Why does this matter?
Well, it means that we have nothing to fear, nothing to worry about, and no need to get anxious. God is in control.
It means that we can theorize and use logic and consider as many possibilities as we could dream up within a set state of universal physical and logical law, to predict what might take place in the future. You can predict, for instance, that if you drop your cell phone, then gravity will drive it to the ground.
And it means that you can trust your perception of gravity, that your eyes haven't fooled you and all this isn't just in your head, that you are a rational being capable of reasonable thought.
It means that we aren't just dreaming the reality we're living. Common sense realism is best to describe our world—that things are exactly as they seem.
It means that we can trust the sciences. The scientific method is, in part, an exercise of possible world theory. A hypothesis says, "There is a world in which ________ [blank] occurs," or, "There is a likelihood of ________ [blank]," and then the scientist goes out and proves or disproves the hypothesis.
It means that we can trust that truly, "All things are working for the good" as Romans 8:28 says. God is working everything out.
It means that we have a sense of, or a measure of, free agency. That we, like God, can choose. Although, we know, we must live with our choices.
It means that God can relent, or (in a sense) change his mind about some things. Consider the prayer of Abraham, begging God to spare the righteous among Sodom and Gomorrah. God promised to destroy that land, yet God relented.
Consider the prayer of Moses in Exodus 32, where God threatens to destroy the Israelite people because of how they fashioned and worshiped a golden idol. Moses prays and asks for mercy, and it says that God relented, and "did not bring on his people the disaster he had threatened."
Or consider the repentance of the Assyrian people, in the book of Jonah. “When God saw what they did, how they turned from their evil way, God relented of the disaster that he had said he would do to them, and he did not do it” (Jonah 3:10).

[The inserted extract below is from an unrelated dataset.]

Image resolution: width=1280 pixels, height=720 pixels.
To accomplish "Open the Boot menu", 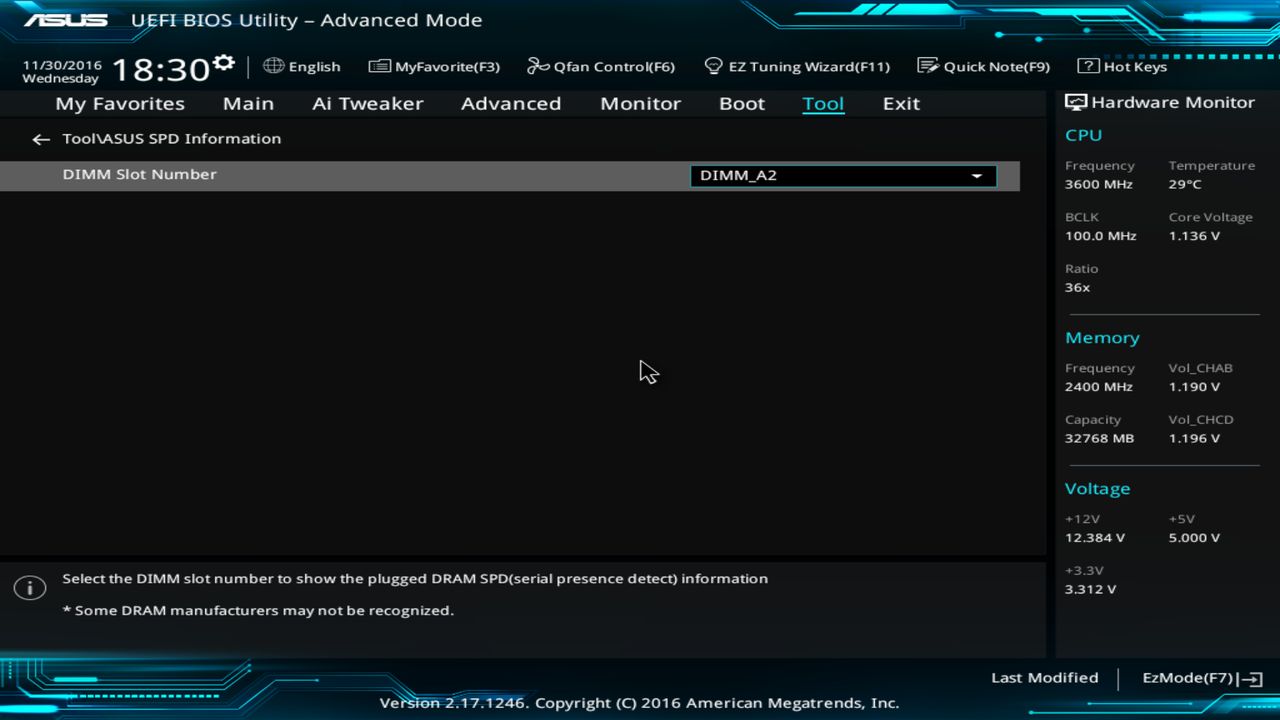I will pyautogui.click(x=741, y=103).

It's not that God is wishy-washy or unknowing. No, as Numbers says, "God is not human, that he should lie, not a human being, that he should change his mind. Does he speak and then not act? Does he promise and not fulfill?"
Instead, God knows what is possible, what is actual, and what simply must take place, and there is a point at which God directly manifests our reality, as well as a point at which he allows the manifestation of a particular aspect of our reality. It's in that sense that, from our vantage point, his mind has changed.
Now, we don't know exactly everything he wills to come to pass from what he allows to come to pass, and speculation there can get us in trouble. But a few things we do know: We know that he allowed sin to enter into the world. We know that he allowed Job to be persecuted. We know that he directly willed Israel to wander in the desert.
We know that each time Israel came under persecution, God was allowing that persecution to take place. We see that in Habakkuk. I think that in our own trials, God is allowing us to go through them for our edification. Sometimes they're brutal and bitter. God tests and refines us.
Then, again, we know that God willed that Christ would die for us. That act—the point at which the entire course of human history pivoted—simply had to take place. Period.
All of these little ideas came, in part, from Leibniz. Without his work, we would certainly know less today. In a way, as Dan Carlin put it in his Hardcore History podcast, western religion and western politics owe nearly everything to Leibniz and other German philosophers and theologians. America was essentially founded on German ideas.
So today, take a moment to consider Leibniz. Take a moment to consider all of the many great men that came before us, upon whose shoulders we now stand when we do the work of science, philosophy, mathematics, and politics. Think it over for a bit. Then clear your mind and get back to work—that's what Leibniz would do.